見たてまつりてくは 桐壺06章02
目次
原文 読み 意味
見たてまつりて くはしう御ありさまも奏しはべらまほしきを 待ちおはしますらむに 夜更けはべりぬべし とて急ぐ
01066/難易度:☆☆☆
み/たてまつり/て くはしう/み-ありさま/も/そうし/はべら/まほしき/を まち/おはします/らむ/に よ/ふけ/はべり/ぬ/べし とて/いそぐ
お見舞い申し上げて、詳しくご様子も奏上いたしたいところではございますが、お待ちになっておいででしょうし、夜も更けてしまいましょう、と帰り支度をする。
文構造&係り受け
主語述語と大構造
- とて急ぐ 四次元構造
〈[命婦]〉@見たてまつりて くはしう御ありさまも奏しはべらまほしきを 〈[帝]〉待ちおはしますらむに 〈夜〉更けはべりぬべし@ とて急ぐ
助詞と係り受け
見たてまつりて くはしう御ありさまも奏しはべらまほしきを 待ちおはしますらむに 夜更けはべりぬべし とて急ぐ
「御ありさまも奏しはべらまほしきを」→「夜更けはべりぬべし」
——————————
* _課題 1_: 一覧から「width」という文字列を含む行をすべて抜き出しなさい。
資料文と一覧とは、互いに関係がない。

* _本課題の一覧_:
——————————
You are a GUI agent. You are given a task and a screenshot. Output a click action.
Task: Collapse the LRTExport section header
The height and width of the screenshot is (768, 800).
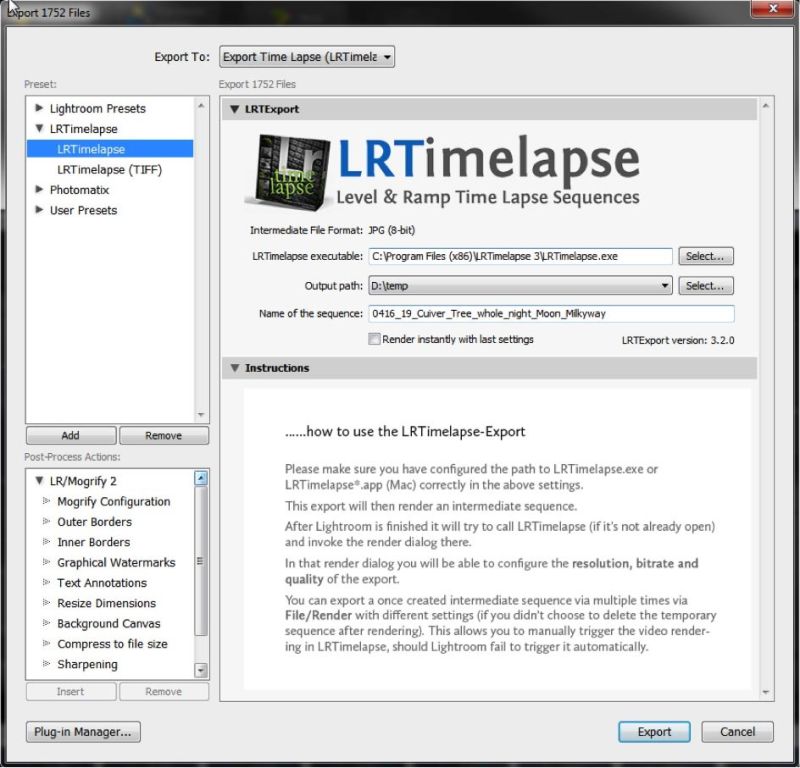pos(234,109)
——————————
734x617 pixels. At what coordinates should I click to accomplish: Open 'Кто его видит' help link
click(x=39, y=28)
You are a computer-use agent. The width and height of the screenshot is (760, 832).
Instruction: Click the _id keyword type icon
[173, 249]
——————————
* _課題 2_: 次の(a)〜(c)が資料文の内容と合っているかどうかを、それぞれ「はい」か「いいえ」で答え、判断の根拠となる資料文の語句をそのまま引用しなさい。(a) この一文の難易度は☆三つとされている。(b) 現代語訳では、最後に帰り支度をすると訳されている。(c) 「主語述語と大構造」の項では、「待ちおはしますらむ」の主語は命婦とされている。

* _解答 1_:
The height and width of the screenshot is (768, 800).
You are a computer-use agent. The width and height of the screenshot is (760, 832).

* _解答 2_:
(a) はい。「難易度:☆☆☆」
(b) はい。「と帰り支度をする。」
(c) いいえ。「〈[帝]〉待ちおはしますらむに」